Stadtplatz an der Goseriede

Nach gut zweijähriger Bauzeit wurde der im Rahmen des städtischen Innenstadtkonzeptes Hannover City 2020+ erfolgte Umbau des Bereiches zwischen Klagesmarkt und Goseriede in 2013 abgeschlossen – und damit ist nun auch der neue Stadtplatz fertiggestellt.

Blick auf den Stadtplatz an der Goseriede © Wydmuch / LHH

Das ehemalige Grundstück der Nikolaikapelle wurde mit Basaltplatten markiert und kann heute betreten werden.

Der Umbau des Klagesmarkt-Kreisels und der Goseriede war mit dem Ziel verbunden, die Verkehrsführung im Bereich Goseriede, Celler Straße und Otto-Brenner-Straße zu optimieren und die Fläche zwischen Anzeiger-Hochhaus und Tiedthof aufzuwerten. Der neue Stadtplatz ist als Fußgängerzone ausgewiesen, der Klagesmarktboulevard an die City herangeführt worden. Es ist ein Platz für alle Hannoveranerinnen und Hannoveraner. Er bietet Raum für Feste und Veranstaltungen, begeistert mit Kultur und Geschichte und lädt als Park zum Flanieren, Verweilen und Erholen ein. Fußgängerinnen und Fußgänger sowie Radfahrerinnen und Radfahrer, die aus der Nordstadt in Richtung City unterwegs sind, können das Flair eines Stadtplatzes und den Charme eines Stadtparks gleichermaßen genießen, da gleichzeitig mit dem Platzumbau auch eine Umgestaltung des direkt angrenzenden ehemaligen Nikolaifriedhofs erfolgte. Wichtige raumprägende Bauabstände wurden erhalten und in die Plankonzeption eingebunden.
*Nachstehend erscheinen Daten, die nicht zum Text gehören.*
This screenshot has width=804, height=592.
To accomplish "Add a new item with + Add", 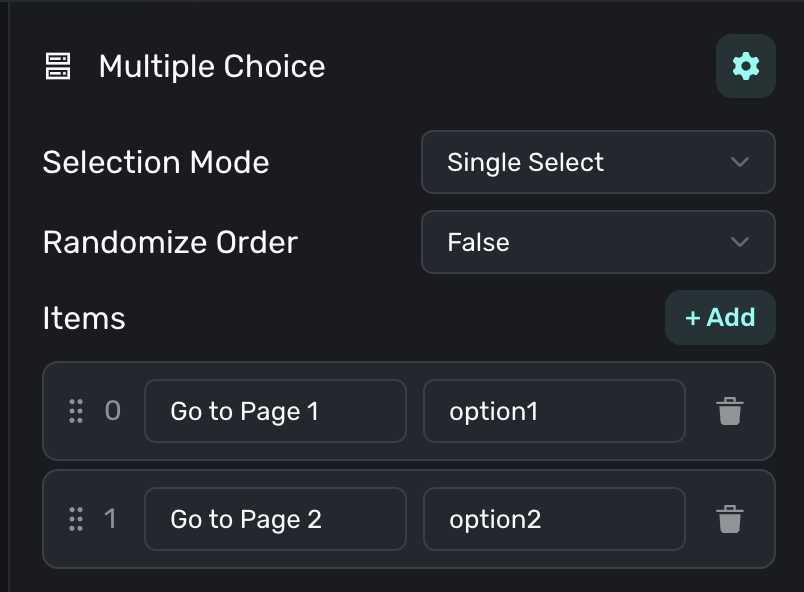I will (720, 318).
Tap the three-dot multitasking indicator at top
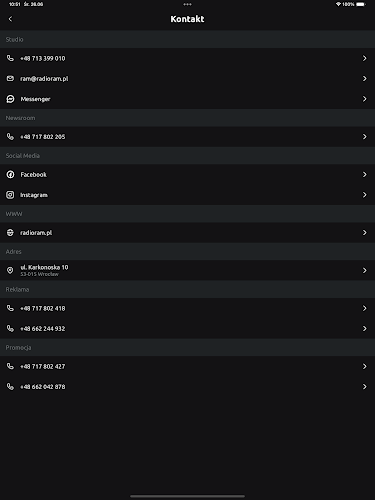 (187, 4)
Vielfältige Nutzungsmöglichkeiten

Der neue Stadtplatz ist voller Optionen und Potenziale, er bietet vor dem Tiedthof vielseitig nutzbaren Raum für verschiedene Veranstaltungen. Die Flächen an der Ostseite des Platzes, die von gastronomischen Betrieben dominiert wird, zeichnen sich inzwischen durch ein umfangreiches Angebot an Außengastronomie aus, was zur Belebung des Platzes beiträgt. Auch der vorhandene Pizzaverkaufsstand hat in der Baumreihe vor den Geschäftshäusern einen neuen Standort erhalten. Die Verlegung des Gänselieselbrunnens vom Steintorplatz an den ursprünglichen Platz ist in Planung – Leerrohre liegen bereits. Neu gepflanzte Schnurbäume (Sophora) laden zum Verweilen ein. Zugleich wird an die Geschichte des Ortes erinnert. Das Lapidarum an der Nikolaikapelle greift auf historische Vorbilder zurück: Schon früher gab es eine offene Halle, in der die wichtigsten Grabsteine des alten Friedhofs ausgestellt wurden. Die bislang von Vegetation überwucherten Steine wurden neu geordnet. Das ehemalige Kirchengrundstück wurde mit Basaltplatten markiert und kann heute betreten werden.

Kosten geringer als kalkuliert

Die Gesamtkosten für den gesamten Bereich liegen bei rund 4,5 Millionen Euro: Dank guter Angebote im Rahmen der für dieses Bauprojekt erfolgten Ausschreibungen konnten die Kosten um rund 1,5 Millionen Euro gegenüber der kalkulierten Summe von rund 6 Millionen gesenkt werden. Darüber hinaus konnten in erheblichen Umfang Fördermittel vom Bund eingeworben werden, so dass die Belastungen für den städtischen Haushalt nochmals deutlich reduziert werden konnten.